STORED DATA =
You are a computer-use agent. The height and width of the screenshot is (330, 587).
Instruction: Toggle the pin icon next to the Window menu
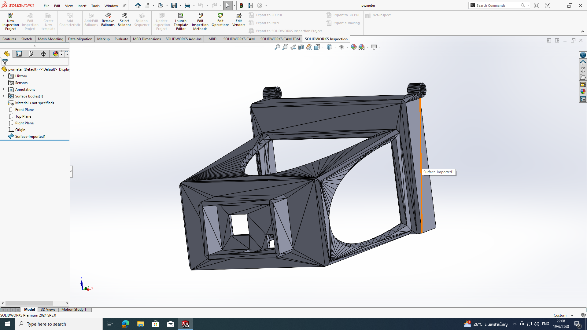[x=124, y=6]
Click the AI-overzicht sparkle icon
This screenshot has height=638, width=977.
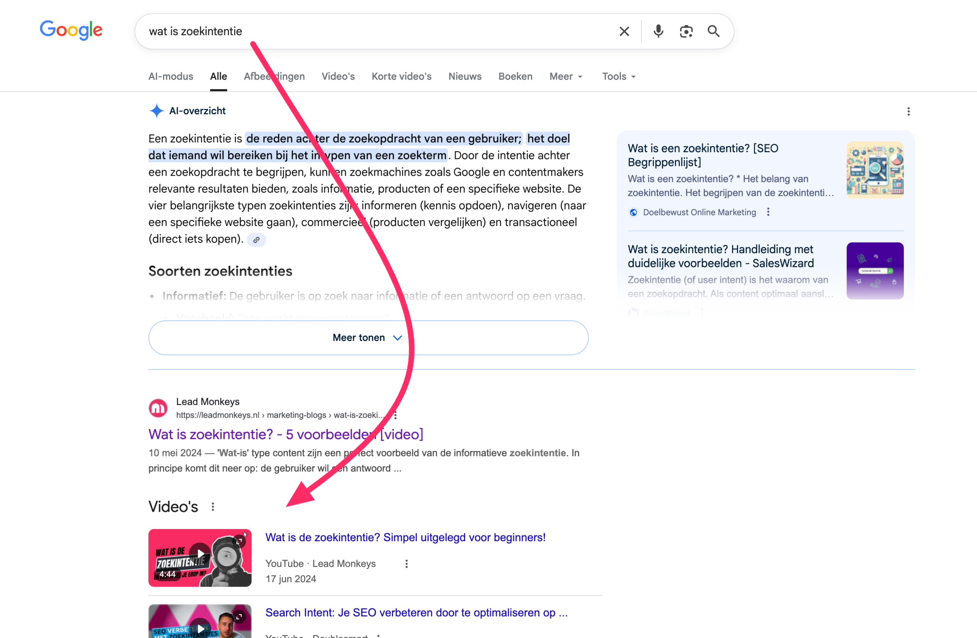(x=157, y=110)
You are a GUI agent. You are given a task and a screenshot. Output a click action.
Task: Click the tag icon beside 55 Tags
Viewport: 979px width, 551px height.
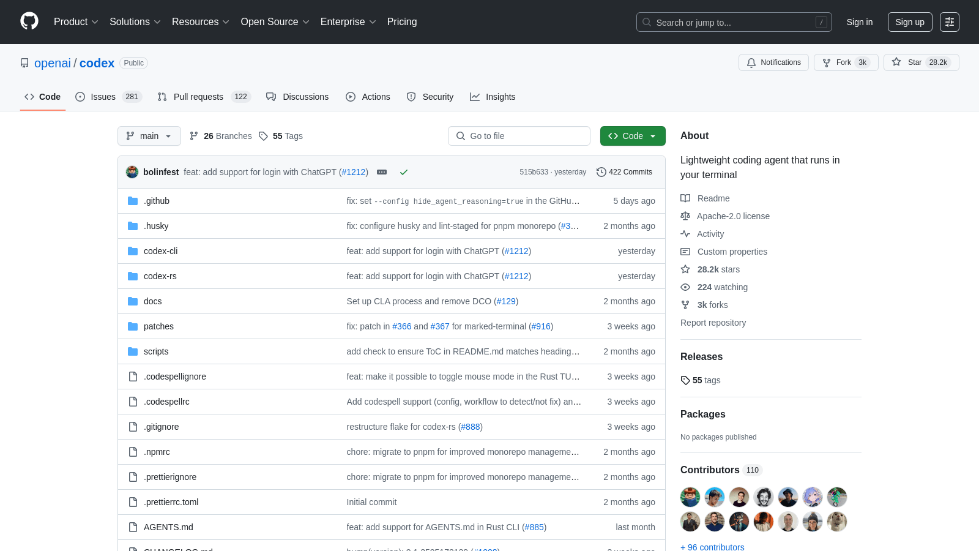click(264, 135)
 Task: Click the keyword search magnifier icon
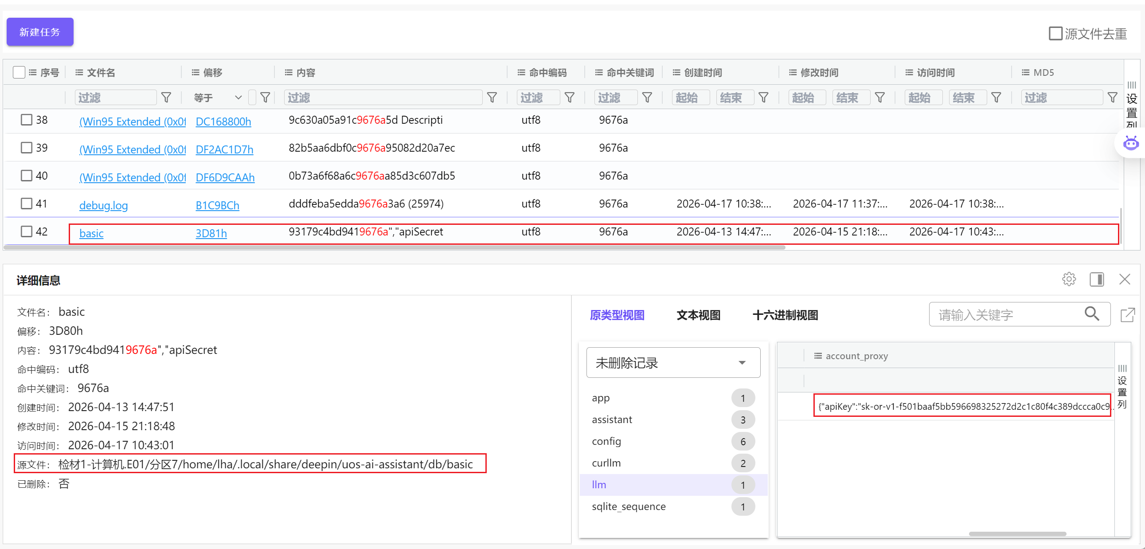1092,314
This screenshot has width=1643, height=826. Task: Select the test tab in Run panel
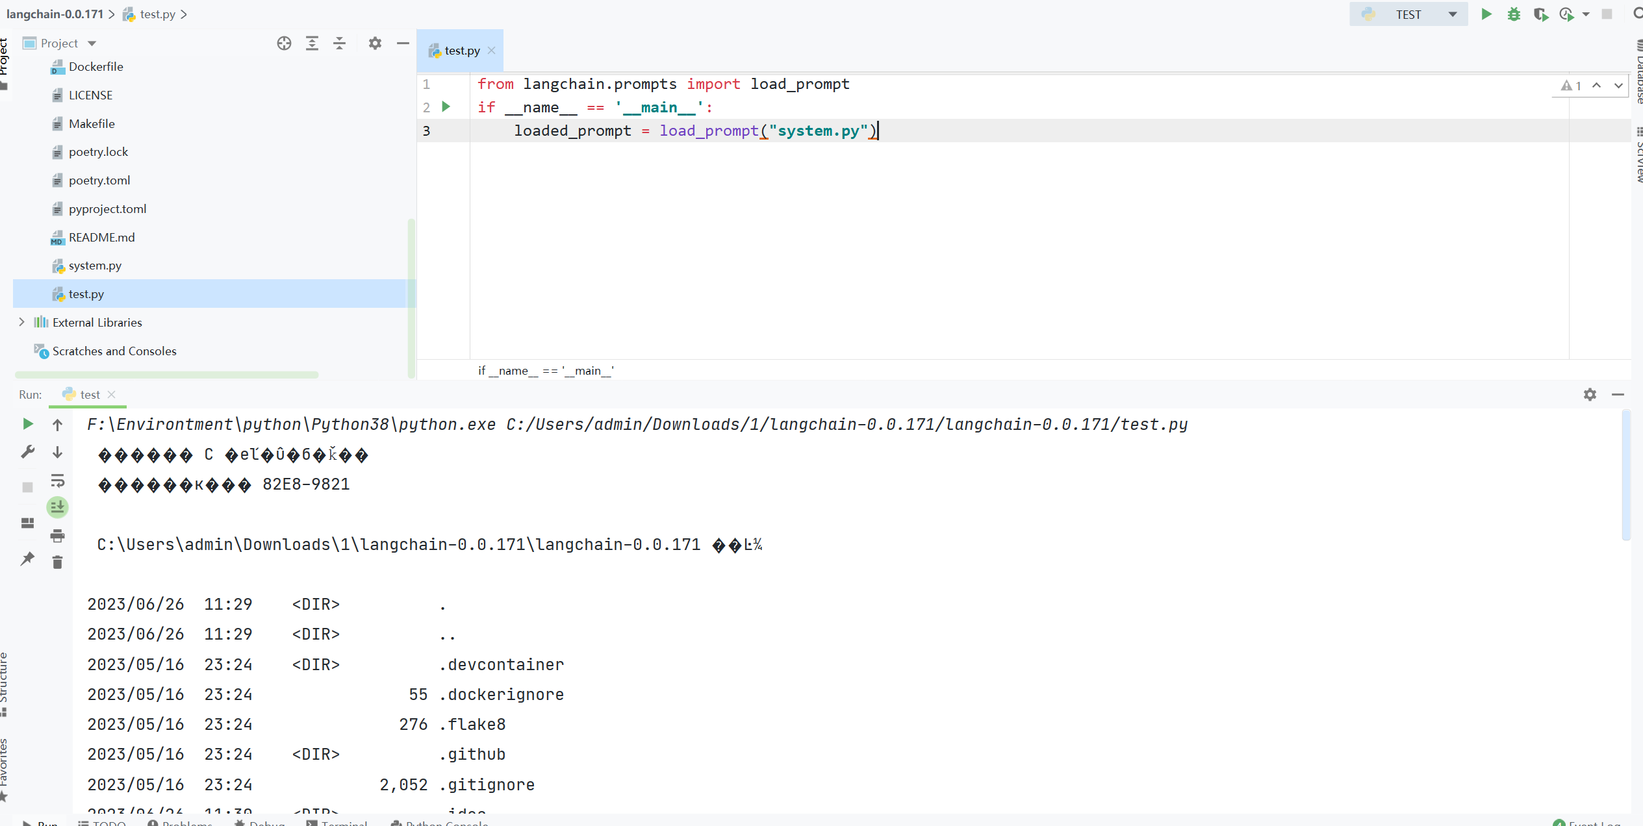tap(90, 395)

WORK ITEM = Lines before the one containing "This screenshot has width=1643, height=826." are not wanted; write out that line and every later line through the end of the data above, exactly, without pictures.

REPLY =
This screenshot has width=1643, height=826. Task: Select the test tab in Run panel
tap(90, 395)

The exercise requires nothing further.